Ages ago, my girlfriend at the time worked for a company that routinely got SIBR (small business innovation research) grants. Such grants made up part of her total workload.

The crazy thing was that if she worked for 10 hours on SBIR stuff, then worked 40 hours on her normal work stuff (so overtime), the SBIR billing would get scaled down to 8 hours (that is, 25% of 40 hours). There would be no way to bill 80 hours.

The other thing that seemed somewhat crazy is that it was also common to have multiple SBIR contracts going on at the same time. If they bought a $10K tool for SBIR grant #1 and SBIR grant #2 needed it two, they'd have to buy a second one. So the tool would be out, then when switching between work on the grants, the tool would go into a locked cabinet, then the second copy of the tool would get unlocked from a different cabinet. I understand that firewalling like that prevents a company from "borrowing" expensive equipment for their own work, but it lead to waste like I just described.
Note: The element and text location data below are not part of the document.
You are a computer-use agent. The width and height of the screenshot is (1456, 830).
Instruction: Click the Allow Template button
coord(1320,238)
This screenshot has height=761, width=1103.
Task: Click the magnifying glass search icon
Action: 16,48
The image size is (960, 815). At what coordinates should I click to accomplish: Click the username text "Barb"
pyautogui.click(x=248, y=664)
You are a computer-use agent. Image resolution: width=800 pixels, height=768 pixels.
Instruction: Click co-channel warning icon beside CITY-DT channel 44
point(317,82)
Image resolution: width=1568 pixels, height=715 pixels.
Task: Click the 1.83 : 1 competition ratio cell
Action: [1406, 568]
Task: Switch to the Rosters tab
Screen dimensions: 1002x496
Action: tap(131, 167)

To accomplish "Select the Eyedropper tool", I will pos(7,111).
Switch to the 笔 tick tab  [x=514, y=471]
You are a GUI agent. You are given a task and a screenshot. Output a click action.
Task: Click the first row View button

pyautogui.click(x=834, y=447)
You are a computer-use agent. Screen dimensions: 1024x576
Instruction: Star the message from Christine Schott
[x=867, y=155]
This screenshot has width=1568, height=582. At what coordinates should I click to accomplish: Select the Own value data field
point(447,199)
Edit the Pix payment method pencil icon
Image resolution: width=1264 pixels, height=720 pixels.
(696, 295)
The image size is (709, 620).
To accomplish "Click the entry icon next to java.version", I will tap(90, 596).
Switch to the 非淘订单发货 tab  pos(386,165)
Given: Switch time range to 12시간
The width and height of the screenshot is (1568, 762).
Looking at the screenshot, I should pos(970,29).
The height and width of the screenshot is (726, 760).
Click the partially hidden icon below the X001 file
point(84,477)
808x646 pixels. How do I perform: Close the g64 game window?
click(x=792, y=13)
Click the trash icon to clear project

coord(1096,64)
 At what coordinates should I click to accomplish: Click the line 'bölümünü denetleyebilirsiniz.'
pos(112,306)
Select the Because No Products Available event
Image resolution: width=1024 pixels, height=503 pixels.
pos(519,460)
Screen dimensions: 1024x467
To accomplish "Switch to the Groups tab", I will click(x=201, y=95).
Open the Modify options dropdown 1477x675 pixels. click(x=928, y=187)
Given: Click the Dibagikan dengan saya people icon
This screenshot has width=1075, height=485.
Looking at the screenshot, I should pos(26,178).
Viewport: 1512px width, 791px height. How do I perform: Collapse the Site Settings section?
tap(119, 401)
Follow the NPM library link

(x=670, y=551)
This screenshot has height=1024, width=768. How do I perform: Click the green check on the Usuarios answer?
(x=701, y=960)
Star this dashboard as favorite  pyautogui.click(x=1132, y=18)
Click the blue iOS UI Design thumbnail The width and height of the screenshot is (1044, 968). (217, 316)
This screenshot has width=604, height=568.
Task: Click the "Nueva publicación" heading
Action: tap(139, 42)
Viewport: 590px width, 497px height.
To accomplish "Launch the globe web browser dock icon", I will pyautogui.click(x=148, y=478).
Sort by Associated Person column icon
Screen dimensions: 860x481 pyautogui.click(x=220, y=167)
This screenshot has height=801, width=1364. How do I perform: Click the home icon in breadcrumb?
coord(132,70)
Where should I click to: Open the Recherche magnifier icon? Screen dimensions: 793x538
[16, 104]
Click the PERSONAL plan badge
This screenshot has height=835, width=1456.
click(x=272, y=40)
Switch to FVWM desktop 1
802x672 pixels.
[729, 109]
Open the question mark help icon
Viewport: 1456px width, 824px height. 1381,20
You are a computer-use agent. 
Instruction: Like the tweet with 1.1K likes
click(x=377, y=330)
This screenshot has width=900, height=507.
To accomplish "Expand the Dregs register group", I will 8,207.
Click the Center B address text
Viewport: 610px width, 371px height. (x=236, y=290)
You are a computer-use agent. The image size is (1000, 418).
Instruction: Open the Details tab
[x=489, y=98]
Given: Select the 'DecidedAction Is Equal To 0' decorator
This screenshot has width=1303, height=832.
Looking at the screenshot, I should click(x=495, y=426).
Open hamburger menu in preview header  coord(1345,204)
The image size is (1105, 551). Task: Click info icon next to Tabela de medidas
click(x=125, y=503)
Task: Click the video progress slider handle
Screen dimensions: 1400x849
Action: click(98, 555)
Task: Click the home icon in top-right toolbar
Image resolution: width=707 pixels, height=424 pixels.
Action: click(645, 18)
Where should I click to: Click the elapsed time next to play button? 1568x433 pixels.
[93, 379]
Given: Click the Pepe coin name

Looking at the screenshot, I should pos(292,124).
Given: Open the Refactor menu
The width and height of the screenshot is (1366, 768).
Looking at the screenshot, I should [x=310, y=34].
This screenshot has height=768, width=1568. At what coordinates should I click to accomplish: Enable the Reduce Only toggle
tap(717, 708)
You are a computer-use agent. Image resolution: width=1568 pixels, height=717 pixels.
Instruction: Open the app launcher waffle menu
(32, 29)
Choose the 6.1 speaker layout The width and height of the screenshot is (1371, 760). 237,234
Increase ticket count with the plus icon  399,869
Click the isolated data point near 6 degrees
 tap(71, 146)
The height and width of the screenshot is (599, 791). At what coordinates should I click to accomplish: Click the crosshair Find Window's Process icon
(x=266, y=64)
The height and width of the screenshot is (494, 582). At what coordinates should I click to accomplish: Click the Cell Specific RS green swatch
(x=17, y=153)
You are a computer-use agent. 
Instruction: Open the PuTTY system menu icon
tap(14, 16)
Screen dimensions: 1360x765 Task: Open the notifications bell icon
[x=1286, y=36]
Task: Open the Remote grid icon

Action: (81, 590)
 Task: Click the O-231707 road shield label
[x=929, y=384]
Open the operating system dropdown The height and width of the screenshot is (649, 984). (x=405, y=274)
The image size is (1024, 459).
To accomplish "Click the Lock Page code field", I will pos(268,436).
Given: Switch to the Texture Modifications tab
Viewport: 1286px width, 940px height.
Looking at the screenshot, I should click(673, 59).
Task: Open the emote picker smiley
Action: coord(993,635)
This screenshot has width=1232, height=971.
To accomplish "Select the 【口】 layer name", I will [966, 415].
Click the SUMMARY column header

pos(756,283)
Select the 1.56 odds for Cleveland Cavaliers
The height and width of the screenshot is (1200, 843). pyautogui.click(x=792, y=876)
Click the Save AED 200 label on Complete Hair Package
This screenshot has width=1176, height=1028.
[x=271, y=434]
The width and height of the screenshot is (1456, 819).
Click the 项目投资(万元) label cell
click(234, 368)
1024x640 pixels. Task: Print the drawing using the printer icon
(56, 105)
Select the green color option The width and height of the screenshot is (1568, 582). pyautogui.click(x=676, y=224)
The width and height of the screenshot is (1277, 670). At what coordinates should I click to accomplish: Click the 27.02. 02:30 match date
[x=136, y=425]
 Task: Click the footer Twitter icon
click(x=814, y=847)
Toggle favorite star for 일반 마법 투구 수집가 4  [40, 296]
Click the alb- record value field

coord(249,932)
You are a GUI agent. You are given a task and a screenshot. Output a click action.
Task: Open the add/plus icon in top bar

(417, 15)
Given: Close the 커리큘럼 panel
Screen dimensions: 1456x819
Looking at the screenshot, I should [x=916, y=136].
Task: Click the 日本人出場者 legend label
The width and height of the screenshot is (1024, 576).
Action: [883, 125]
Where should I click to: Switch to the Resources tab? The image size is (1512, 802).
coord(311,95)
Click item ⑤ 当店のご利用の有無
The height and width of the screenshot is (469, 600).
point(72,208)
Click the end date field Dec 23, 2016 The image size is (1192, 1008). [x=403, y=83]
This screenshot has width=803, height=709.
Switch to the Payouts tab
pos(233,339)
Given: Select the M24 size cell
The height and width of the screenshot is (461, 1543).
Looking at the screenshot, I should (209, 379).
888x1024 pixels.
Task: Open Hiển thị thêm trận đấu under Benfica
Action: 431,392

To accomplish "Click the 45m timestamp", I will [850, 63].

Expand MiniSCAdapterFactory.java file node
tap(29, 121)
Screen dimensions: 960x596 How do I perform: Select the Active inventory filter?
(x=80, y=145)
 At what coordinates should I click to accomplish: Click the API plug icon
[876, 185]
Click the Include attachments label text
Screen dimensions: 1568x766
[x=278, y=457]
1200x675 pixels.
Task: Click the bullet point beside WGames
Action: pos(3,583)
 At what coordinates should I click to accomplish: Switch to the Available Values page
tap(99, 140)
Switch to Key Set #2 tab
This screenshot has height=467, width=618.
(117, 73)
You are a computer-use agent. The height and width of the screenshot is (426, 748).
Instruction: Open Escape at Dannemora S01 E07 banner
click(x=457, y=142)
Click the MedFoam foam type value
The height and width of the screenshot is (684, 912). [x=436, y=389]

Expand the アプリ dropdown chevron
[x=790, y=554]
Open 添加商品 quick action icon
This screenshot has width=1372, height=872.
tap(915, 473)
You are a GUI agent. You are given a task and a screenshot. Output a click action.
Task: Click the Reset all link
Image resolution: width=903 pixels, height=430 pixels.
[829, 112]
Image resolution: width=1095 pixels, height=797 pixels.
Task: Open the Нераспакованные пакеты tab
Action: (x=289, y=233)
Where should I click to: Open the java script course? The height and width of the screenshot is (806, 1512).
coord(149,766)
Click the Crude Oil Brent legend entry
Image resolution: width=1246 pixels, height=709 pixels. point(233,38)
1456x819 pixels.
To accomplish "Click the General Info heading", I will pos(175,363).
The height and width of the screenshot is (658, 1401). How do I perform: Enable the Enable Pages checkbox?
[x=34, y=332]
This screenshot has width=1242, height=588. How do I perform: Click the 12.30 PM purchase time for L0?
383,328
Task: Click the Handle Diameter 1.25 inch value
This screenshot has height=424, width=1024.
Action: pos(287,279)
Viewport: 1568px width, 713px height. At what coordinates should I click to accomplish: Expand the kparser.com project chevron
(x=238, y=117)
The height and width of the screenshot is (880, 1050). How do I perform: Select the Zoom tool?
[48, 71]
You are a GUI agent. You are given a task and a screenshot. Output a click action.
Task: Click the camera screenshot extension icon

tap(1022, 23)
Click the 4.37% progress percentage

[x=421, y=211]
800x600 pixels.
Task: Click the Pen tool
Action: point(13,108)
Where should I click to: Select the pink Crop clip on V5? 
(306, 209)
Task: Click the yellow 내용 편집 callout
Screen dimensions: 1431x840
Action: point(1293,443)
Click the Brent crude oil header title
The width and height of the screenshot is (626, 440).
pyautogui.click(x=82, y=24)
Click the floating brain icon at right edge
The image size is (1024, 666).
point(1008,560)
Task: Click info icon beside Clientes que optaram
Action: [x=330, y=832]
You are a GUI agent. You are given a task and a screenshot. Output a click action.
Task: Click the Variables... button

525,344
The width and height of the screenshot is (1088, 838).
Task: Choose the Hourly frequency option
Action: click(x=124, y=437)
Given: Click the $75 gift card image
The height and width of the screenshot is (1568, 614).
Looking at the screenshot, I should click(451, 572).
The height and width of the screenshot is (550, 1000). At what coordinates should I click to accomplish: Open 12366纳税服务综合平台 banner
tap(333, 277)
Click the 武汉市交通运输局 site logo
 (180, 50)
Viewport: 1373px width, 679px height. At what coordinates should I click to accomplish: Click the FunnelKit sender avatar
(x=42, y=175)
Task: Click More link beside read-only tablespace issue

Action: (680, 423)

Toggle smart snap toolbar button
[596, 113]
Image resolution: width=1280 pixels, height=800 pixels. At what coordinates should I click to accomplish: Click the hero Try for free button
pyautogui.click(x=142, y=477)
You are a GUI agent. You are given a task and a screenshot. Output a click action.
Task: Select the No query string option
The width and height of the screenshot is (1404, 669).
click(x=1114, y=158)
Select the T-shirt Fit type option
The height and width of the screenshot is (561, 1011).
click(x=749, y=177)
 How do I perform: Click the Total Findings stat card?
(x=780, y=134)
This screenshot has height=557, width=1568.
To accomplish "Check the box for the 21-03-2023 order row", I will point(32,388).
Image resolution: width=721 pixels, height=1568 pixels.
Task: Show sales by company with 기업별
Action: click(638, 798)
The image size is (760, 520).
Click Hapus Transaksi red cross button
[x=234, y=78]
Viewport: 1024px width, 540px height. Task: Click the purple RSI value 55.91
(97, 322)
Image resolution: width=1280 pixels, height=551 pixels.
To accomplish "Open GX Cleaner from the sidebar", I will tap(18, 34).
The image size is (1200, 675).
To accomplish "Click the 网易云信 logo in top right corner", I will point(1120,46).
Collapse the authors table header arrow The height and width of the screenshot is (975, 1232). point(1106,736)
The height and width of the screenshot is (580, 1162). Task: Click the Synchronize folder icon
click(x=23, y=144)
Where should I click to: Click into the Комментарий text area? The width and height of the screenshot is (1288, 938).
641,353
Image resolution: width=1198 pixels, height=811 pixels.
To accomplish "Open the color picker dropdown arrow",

Why not float a company to buy the tool and then let that company charge money to lease the tool to the using companies for the specific non-overlapping period instead of borrowing? Leasing can't be prohibited too?
You would have been fine: Your pay stubs reflected the correct time and your correct payment.
I was salary.
Shit. That does make it hard. I suspect you made the right move to protect yourself from drama.